__STATED PROBLEM__
Format the items below as a numbered list and omit any blank lines.

--- BEGIN DATA EXTRACT ---

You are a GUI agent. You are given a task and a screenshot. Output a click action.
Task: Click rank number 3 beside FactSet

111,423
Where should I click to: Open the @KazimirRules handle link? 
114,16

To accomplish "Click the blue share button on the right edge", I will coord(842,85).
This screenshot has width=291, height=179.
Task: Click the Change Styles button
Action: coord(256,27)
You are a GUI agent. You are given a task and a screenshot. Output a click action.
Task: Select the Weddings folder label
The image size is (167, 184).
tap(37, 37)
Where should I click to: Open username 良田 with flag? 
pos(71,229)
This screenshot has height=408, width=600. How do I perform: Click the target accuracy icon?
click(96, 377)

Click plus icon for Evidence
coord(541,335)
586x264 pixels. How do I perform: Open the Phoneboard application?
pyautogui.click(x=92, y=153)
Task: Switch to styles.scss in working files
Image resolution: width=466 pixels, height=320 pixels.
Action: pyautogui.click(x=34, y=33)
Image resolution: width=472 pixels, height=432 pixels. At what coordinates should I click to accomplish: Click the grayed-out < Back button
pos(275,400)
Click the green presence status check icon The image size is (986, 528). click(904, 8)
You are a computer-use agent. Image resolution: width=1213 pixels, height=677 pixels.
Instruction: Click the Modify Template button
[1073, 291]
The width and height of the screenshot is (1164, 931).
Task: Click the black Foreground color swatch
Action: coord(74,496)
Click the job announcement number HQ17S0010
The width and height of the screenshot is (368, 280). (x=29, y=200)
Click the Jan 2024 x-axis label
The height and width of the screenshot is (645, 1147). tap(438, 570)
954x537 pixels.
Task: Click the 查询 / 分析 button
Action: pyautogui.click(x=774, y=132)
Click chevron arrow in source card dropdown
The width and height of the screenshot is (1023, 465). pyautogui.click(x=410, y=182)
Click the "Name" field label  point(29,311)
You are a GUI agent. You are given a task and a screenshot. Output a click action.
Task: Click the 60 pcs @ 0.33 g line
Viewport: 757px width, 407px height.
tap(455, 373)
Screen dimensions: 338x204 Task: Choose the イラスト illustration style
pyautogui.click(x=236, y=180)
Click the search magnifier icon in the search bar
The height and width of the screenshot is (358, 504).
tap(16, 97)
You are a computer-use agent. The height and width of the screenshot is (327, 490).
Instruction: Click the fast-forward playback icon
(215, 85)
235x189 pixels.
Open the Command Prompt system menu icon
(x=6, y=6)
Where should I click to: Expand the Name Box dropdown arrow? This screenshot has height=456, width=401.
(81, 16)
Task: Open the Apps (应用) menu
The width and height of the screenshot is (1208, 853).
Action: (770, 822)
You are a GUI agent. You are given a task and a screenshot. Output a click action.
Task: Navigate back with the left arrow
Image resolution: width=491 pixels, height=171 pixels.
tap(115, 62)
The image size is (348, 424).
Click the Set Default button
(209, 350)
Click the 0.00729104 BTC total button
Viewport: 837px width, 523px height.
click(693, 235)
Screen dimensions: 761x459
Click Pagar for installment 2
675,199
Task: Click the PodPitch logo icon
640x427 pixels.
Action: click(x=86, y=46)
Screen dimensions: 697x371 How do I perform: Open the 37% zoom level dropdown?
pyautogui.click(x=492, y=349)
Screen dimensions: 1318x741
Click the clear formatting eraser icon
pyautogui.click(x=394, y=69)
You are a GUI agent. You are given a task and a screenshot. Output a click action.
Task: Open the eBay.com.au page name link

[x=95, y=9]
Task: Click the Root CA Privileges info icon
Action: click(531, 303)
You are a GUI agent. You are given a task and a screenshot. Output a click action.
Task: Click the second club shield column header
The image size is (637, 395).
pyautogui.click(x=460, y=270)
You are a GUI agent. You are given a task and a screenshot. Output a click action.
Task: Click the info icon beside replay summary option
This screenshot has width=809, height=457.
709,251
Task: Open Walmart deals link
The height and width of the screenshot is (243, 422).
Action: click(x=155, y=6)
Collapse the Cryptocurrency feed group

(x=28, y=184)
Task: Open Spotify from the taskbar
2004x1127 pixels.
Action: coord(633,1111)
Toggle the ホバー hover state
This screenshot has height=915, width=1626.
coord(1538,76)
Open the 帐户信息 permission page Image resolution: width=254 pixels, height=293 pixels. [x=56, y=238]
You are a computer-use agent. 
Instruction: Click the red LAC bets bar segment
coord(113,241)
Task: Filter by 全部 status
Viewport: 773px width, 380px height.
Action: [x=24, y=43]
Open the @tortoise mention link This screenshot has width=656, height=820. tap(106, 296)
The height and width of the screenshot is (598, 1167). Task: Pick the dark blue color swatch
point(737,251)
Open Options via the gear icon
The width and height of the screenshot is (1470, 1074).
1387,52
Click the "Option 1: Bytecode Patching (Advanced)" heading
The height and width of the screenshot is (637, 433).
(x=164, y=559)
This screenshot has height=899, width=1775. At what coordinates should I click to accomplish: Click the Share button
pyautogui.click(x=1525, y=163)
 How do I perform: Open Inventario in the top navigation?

--- END DATA EXTRACT ---

__OUTPUT FOR THIS EXERCISE__
1. You are a GUI agent. You are given a task and a screenshot. Output a click action.
2. Task: Click rank number 3 beside FactSet
3. 111,423
4. Where should I click to: Open the @KazimirRules handle link? 
5. 114,16
6. To accomplish "Click the blue share button on the right edge", I will coord(842,85).
7. This screenshot has width=291, height=179.
8. Task: Click the Change Styles button
9. Action: coord(256,27)
10. You are a GUI agent. You are given a task and a screenshot. Output a click action.
11. Task: Select the Weddings folder label
12. The image size is (167, 184).
13. tap(37, 37)
14. Where should I click to: Open username 良田 with flag? 
15. pos(71,229)
16. This screenshot has height=408, width=600. How do I perform: Click the target accuracy icon?
17. click(96, 377)
18. Click plus icon for Evidence
19. coord(541,335)
20. 586x264 pixels. How do I perform: Open the Phoneboard application?
21. pyautogui.click(x=92, y=153)
22. Task: Switch to styles.scss in working files
23. Image resolution: width=466 pixels, height=320 pixels.
24. Action: pyautogui.click(x=34, y=33)
25. Image resolution: width=472 pixels, height=432 pixels. At what coordinates should I click to accomplish: Click the grayed-out < Back button
26. pos(275,400)
27. Click the green presence status check icon The image size is (986, 528). click(904, 8)
28. You are a computer-use agent. Image resolution: width=1213 pixels, height=677 pixels.
29. Instruction: Click the Modify Template button
30. [1073, 291]
31. The width and height of the screenshot is (1164, 931).
32. Task: Click the black Foreground color swatch
33. Action: coord(74,496)
34. Click the job announcement number HQ17S0010
35. The width and height of the screenshot is (368, 280). (x=29, y=200)
36. Click the Jan 2024 x-axis label
37. The height and width of the screenshot is (645, 1147). tap(438, 570)
38. 954x537 pixels.
39. Task: Click the 查询 / 分析 button
40. Action: pyautogui.click(x=774, y=132)
41. Click chevron arrow in source card dropdown
42. The width and height of the screenshot is (1023, 465). pyautogui.click(x=410, y=182)
43. Click the "Name" field label  point(29,311)
44. You are a GUI agent. You are given a task and a screenshot. Output a click action.
45. Task: Click the 60 pcs @ 0.33 g line
46. Viewport: 757px width, 407px height.
47. tap(455, 373)
48. Screen dimensions: 338x204 Task: Choose the イラスト illustration style
49. pyautogui.click(x=236, y=180)
50. Click the search magnifier icon in the search bar
51. The height and width of the screenshot is (358, 504).
52. tap(16, 97)
53. You are a computer-use agent. The height and width of the screenshot is (327, 490).
54. Instruction: Click the fast-forward playback icon
55. (215, 85)
56. 235x189 pixels.
57. Open the Command Prompt system menu icon
58. (x=6, y=6)
59. Where should I click to: Expand the Name Box dropdown arrow? This screenshot has height=456, width=401.
60. (81, 16)
61. Task: Open the Apps (应用) menu
62. The width and height of the screenshot is (1208, 853).
63. Action: (770, 822)
64. You are a GUI agent. You are given a task and a screenshot. Output a click action.
65. Task: Navigate back with the left arrow
66. Image resolution: width=491 pixels, height=171 pixels.
67. tap(115, 62)
68. The image size is (348, 424).
69. Click the Set Default button
70. (209, 350)
71. Click the 0.00729104 BTC total button
72. Viewport: 837px width, 523px height.
73. click(693, 235)
74. Screen dimensions: 761x459
75. Click Pagar for installment 2
76. 675,199
77. Task: Click the PodPitch logo icon
78. 640x427 pixels.
79. Action: click(x=86, y=46)
80. Screen dimensions: 697x371 How do I perform: Open the 37% zoom level dropdown?
81. pyautogui.click(x=492, y=349)
82. Screen dimensions: 1318x741
83. Click the clear formatting eraser icon
84. pyautogui.click(x=394, y=69)
85. You are a GUI agent. You are given a task and a screenshot. Output a click action.
86. Task: Open the eBay.com.au page name link
87. [x=95, y=9]
88. Task: Click the Root CA Privileges info icon
89. Action: click(531, 303)
90. You are a GUI agent. You are given a task and a screenshot. Output a click action.
91. Task: Click the second club shield column header
92. The image size is (637, 395).
93. pyautogui.click(x=460, y=270)
94. You are a GUI agent. You are given a task and a screenshot. Output a click action.
95. Task: Click the info icon beside replay summary option
96. This screenshot has width=809, height=457.
97. 709,251
98. Task: Open Walmart deals link
99. The height and width of the screenshot is (243, 422).
100. Action: click(x=155, y=6)
101. Collapse the Cryptocurrency feed group
102. (x=28, y=184)
103. Task: Open Spotify from the taskbar
104. 2004x1127 pixels.
105. Action: coord(633,1111)
106. Toggle the ホバー hover state
107. This screenshot has height=915, width=1626.
108. coord(1538,76)
109. Open the 帐户信息 permission page Image resolution: width=254 pixels, height=293 pixels. [x=56, y=238]
110. You are a computer-use agent. 
111. Instruction: Click the red LAC bets bar segment
112. coord(113,241)
113. Task: Filter by 全部 status
114. Viewport: 773px width, 380px height.
115. Action: [x=24, y=43]
116. Open the @tortoise mention link This screenshot has width=656, height=820. tap(106, 296)
117. The height and width of the screenshot is (598, 1167). Task: Pick the dark blue color swatch
118. point(737,251)
119. Open Options via the gear icon
120. The width and height of the screenshot is (1470, 1074).
121. 1387,52
122. Click the "Option 1: Bytecode Patching (Advanced)" heading
123. The height and width of the screenshot is (637, 433).
124. (x=164, y=559)
125. This screenshot has height=899, width=1775. At what coordinates should I click to accomplish: Click the Share button
126. pyautogui.click(x=1525, y=163)
127.  How do I perform: Open Inventario in the top navigation?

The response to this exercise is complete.